The marquis listened with every appearance of calm interest, while behind his handsome face his mind worked furiously. He had been sent by the War Office to find out what this Monsieur Petit was doing in England. Instead of picking him up, they had decided to have him watched. The fact that they had found out that he had booked a seat on the York stage under the name of Mr Smith had really sparked their interest. The marquis had done valuable work before. He had protested against using an alias, saying that one fake on a stage-coach was surely enough, but the authorities had pointed out that a marquis travelling on the stage might in itself be enough to frighten off Monsieur Petit, and then they would never learn what he was up to or what he was about to get up to. But he had no intention of telling anything of this to the assembled company. Yvonne naturally thought only the best of her father. But if Monsieur Grenier showed any sign of returning to France to assist that murderous r
egime, then he must be stopped. The French were devious. Had not this upstart Napoleon tricked everyone, including his own people, by claiming that all he wanted was peace for France? Had he not just led his vast armies into the plains of Lombardy and taken over northern Italy? Certainly it seemed odd, with all Napoleon’s greater plans, that the French should wish to go to great lengths to drag back from England one bourgeois gentleman to stand trial, and yet that was how terror kept its grip on a people. Always punish the ‘traitors’ and in as public a manner as possible to keep everyone else in line.
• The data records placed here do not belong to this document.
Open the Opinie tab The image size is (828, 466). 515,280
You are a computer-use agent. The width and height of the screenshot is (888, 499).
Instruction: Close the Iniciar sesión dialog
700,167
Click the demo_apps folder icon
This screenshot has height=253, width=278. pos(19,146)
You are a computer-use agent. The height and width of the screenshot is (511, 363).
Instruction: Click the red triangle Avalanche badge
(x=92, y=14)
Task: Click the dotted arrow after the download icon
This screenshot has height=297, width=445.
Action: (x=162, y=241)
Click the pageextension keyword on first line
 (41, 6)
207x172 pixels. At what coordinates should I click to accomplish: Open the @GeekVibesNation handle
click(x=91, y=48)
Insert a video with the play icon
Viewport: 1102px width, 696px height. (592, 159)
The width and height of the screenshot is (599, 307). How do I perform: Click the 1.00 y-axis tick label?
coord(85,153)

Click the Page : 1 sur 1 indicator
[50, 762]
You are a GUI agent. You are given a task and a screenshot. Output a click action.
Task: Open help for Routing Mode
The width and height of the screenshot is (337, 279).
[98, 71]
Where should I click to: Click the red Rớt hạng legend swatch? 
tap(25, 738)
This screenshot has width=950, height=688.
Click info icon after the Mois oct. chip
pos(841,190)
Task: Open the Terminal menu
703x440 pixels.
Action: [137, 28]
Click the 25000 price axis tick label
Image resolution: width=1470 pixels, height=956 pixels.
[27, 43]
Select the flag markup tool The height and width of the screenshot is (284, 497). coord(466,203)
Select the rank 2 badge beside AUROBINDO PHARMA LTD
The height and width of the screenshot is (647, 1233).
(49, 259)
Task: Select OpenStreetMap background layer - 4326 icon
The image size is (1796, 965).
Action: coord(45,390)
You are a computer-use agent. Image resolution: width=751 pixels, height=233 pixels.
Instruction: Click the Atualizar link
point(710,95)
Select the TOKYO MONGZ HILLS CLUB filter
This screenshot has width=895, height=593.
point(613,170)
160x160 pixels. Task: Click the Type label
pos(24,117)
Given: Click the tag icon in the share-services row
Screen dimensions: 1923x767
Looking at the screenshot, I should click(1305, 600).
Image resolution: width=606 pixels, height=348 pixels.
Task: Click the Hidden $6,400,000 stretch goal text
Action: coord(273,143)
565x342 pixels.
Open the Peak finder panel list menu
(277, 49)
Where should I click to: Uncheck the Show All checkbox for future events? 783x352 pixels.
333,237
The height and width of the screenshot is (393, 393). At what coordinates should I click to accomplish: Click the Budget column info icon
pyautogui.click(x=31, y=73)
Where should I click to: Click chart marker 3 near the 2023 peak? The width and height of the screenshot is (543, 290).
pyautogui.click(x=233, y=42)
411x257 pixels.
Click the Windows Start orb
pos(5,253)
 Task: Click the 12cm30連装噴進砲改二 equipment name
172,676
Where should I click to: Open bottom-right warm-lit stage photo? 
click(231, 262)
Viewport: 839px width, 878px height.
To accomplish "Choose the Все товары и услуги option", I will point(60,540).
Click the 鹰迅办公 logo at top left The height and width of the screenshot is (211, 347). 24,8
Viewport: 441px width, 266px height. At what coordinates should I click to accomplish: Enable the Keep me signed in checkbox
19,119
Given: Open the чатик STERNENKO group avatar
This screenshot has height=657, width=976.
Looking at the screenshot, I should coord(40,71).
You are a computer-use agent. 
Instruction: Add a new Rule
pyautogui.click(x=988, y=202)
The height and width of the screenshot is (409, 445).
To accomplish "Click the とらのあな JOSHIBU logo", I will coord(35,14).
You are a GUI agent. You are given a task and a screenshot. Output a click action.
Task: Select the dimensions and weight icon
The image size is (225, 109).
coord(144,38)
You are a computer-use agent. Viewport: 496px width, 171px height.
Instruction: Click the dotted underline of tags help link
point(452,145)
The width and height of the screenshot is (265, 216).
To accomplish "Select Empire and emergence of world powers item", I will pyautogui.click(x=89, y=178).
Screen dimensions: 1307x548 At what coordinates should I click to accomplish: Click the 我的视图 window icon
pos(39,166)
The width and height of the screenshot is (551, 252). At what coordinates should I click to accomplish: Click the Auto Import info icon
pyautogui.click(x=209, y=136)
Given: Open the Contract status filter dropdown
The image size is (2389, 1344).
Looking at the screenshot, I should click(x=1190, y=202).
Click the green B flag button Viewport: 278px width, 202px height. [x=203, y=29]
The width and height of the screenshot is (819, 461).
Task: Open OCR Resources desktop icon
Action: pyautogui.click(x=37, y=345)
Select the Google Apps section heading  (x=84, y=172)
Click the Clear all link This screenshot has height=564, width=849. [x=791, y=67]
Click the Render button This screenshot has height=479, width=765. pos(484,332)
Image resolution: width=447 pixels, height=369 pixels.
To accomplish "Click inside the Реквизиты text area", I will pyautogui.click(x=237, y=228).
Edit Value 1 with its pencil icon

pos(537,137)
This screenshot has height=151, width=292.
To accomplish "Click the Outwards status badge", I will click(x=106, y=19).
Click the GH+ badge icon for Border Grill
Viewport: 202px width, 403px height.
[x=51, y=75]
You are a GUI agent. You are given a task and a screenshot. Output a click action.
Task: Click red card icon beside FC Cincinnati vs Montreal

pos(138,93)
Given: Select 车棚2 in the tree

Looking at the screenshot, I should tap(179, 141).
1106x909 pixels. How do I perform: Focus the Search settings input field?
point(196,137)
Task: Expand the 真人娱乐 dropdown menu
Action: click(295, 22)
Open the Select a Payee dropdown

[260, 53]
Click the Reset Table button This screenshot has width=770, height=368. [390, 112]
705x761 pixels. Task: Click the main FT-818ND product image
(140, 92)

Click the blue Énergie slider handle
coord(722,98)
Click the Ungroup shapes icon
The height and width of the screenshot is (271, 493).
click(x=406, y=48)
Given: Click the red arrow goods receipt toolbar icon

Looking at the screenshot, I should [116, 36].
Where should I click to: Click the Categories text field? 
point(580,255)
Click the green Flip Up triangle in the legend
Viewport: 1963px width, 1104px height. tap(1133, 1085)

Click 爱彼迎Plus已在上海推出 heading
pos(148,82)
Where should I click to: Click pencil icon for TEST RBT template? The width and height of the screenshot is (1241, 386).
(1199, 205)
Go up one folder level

He smiled and said lazily, ‘It’s as good as a play. But if you want to get rid of this Monsieur Petit and his unsavoury friend, why, it is simple.’
‘How?’ demanded Benjamin from the shadows.
‘I will tell the coachman that our friends do not wish to continue their journey and tell the innkeeper that they are not to be roused. I will buy their seats and persuade the coachman to leave an hour earlier.’
Hannah looked at him, disappointed. ‘By, my lord, all they will have to do is hire a post-chaise and catch us up on the road.’
‘My little mind did think of that.’ The marquis stifled a yawn. ‘At the next stop, it is we who will hire a fast carriage and so proceed to York.’
‘For an impoverished aristocrat, you still seem to have a great deal of money,’ commented Hannah wryly.
He smiled. ‘Nothing is too much to please a lady. Now, Miss Pym, if you and your footman would like to retire for a short time, I wish to have a word in private with Miss Grenier.’
‘But, why?’ Hannah stood protectively next to Yvonne. ‘We are all in this. It is not the thing to be alone in an inn bedchamber with a young lady, or had you forgot?’
‘I am well aware of it, ma’am, but no one need know except yourself and Benjamin. Pray indulge me.’
‘I am used to taking care of myself,’ said Yvonne quietly.
Hannah left reluctantly, followed by Benjamin. ‘Ten minutes,’ she called over her shoulder, and then closed the door behind her.